New York's main contract, West Texas Intermediate (WTI) crude for delivery in May, closed at $102.70 a barrel, a gain of $1.68 from Tuesday's closing level.
In London, Brent North Sea crude for May inched up 30 cents to settle at $120.18 a barrel.
Crude futures had slumped Tuesday as traders fretted over the strength of growth in the the United States, China and the eurozone and its impact on global energy demand. Brent shed $2.79 and WTI lost $1.44 on Tuesday.
On Wednesday, oil prices picked up positive momentum after the US Department of Energy reported that the nation's crude oil stockpiles rose by 2.8 million barrels in the week ended April 6.

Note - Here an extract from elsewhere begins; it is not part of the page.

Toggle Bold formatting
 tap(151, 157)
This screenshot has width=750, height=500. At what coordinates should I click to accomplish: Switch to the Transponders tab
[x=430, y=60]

The market gained even though most analysts estimated a rise of 2.2 million barrels.
"The US inventory just rose slightly more than expected and they were also up less than the previous API report," said David Bouckhout, a commodity strategist at TD Securities.
Bouckhout noted that the American Petroleum Institute on Tuesday had released its weekly supply report, revealing an increase of 6.6 million barrels.

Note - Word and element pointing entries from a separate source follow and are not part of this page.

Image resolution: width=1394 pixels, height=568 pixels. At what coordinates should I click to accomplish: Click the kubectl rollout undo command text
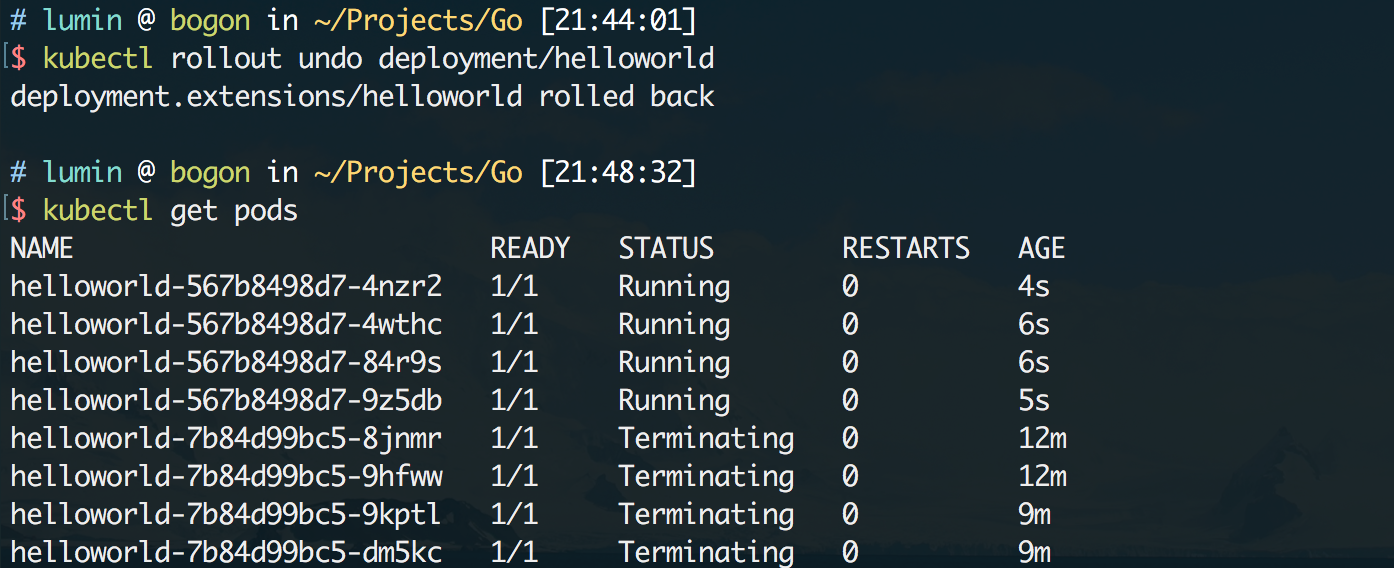coord(378,58)
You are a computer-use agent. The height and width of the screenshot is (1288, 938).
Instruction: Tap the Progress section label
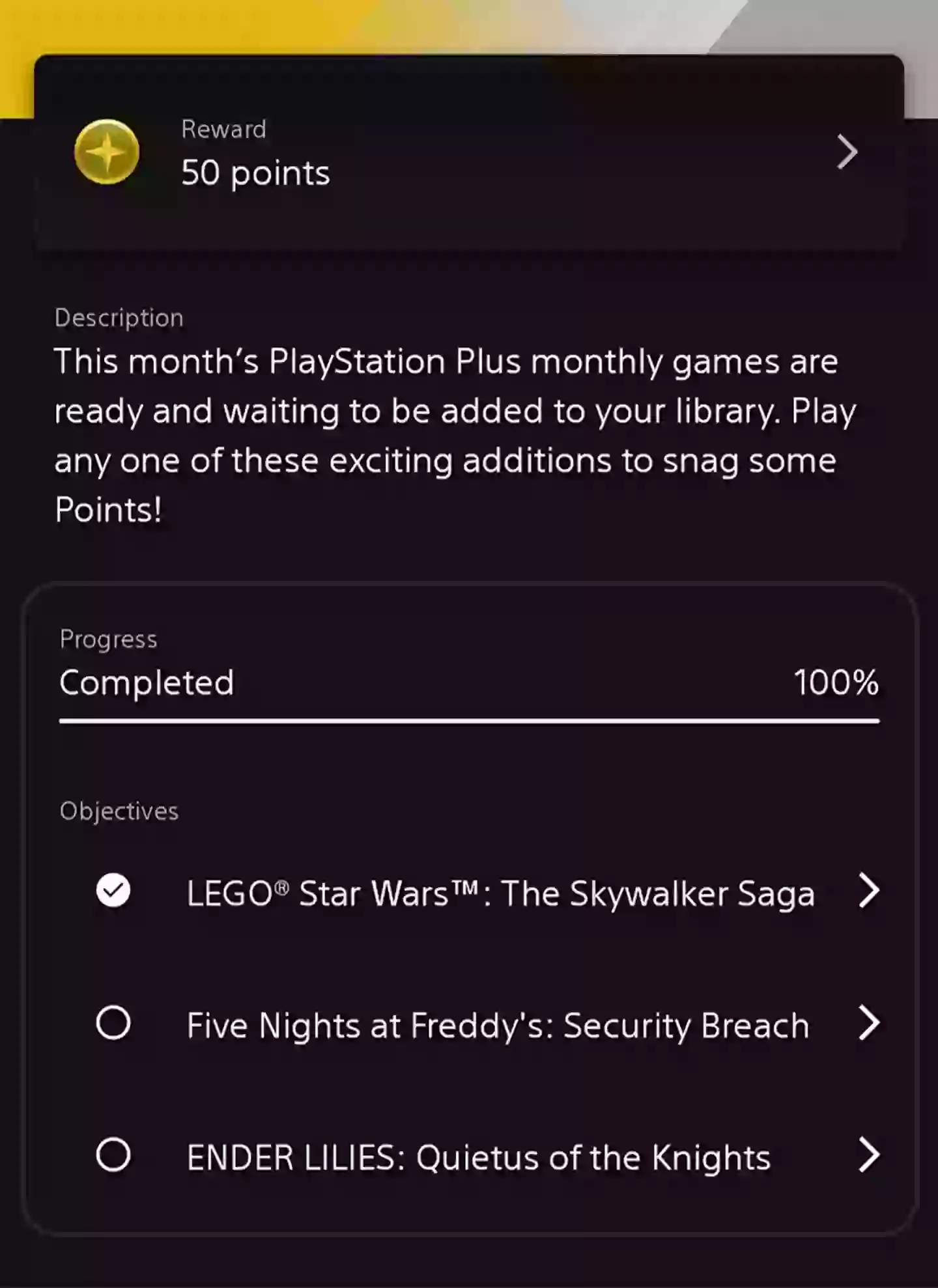tap(108, 639)

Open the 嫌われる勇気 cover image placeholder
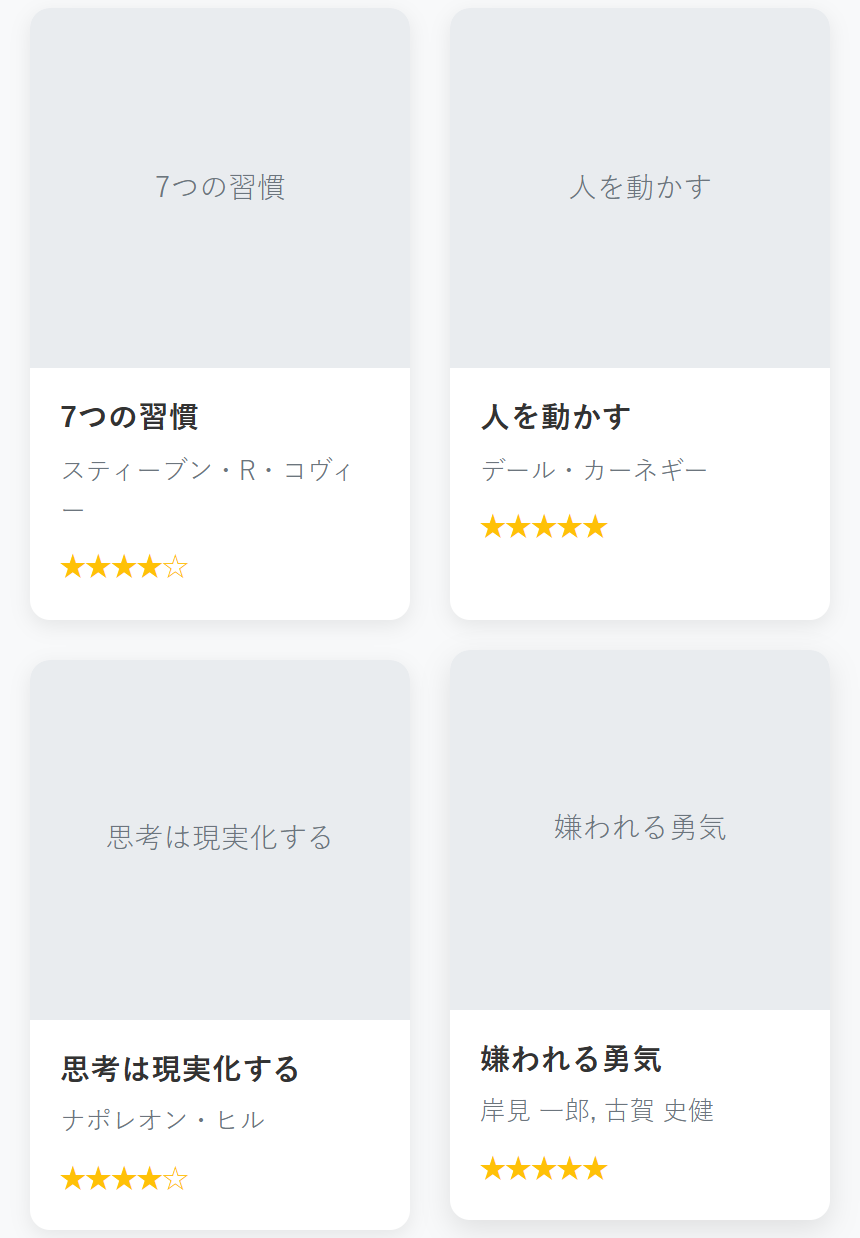640,829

"After the big sell-off yesterday, there is a little bit of buying, the market feels oversold a little bit," he added.
Oil prices also found support after Iran media said the country had stopped oil exports to Germany and imports of European Union products had been cut as the EU moves towards a total embargo on Iranian oil.
"Iran has ceased its (oil) exports to Germany, after a identical measure concerning France and Britain, and it is projected that exports to Italy will also be halted," Iran's Arab-language network Al-Alam reported.
The country's English-language Press TV gave the same information. Neither network identified its sources.
It comes just days before Iran holds crucial talks with world powers on its disputed nuclear program.
The United States and its European allies suspect Iran's activities mask a drive to produce nuclear weapons; Iran denies they have any military dimension.